As the mist slowly rises from our character study, we learn
about her childhood without affection, the fragments allow you to start to see
a focused picture.
This is a mystical work, a blurry journey into the fears and
unstable mind of a young girl who has been abandoned by her own mother, a
person who has moulded into an immature adult, with no “human connection”, a girl
who is screaming silently to simply be acknowledged to be held. The Nobel Prize
press release, although amazingly short, captures the mood of this work, “the
art of memory with which he (Modiano) has evoked the most ungraspable human
destinies”.
A short book, that can easily be read in a single sitting,
and given the mood it creates it is probably advisable to do such. This is another
novel in translation that uses elusive memories and nostalgia to reveal an
identity. An original voice and a decent introduction to Modiano’s work.

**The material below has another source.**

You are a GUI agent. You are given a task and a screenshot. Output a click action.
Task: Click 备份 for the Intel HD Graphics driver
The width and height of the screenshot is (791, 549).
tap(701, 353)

Copy courtesy of Text Publishing.
2 comments:
I think all of Modiano's books benefit from being read in one sitting. Looks like this will be available in the UK, but there are so many Modiano translations coming out, it's difficult to keep up!
I've wanted to read Modiano since the Novel announcement too, but had the same problem as you in trying to get one - very few English translations. I did pick one up when I was in Paris a few weeks ago. It's my very first Modiano and I'm really looking forward to reading it. I'm glad you had a good experience with this one; hopefully it's the first of many!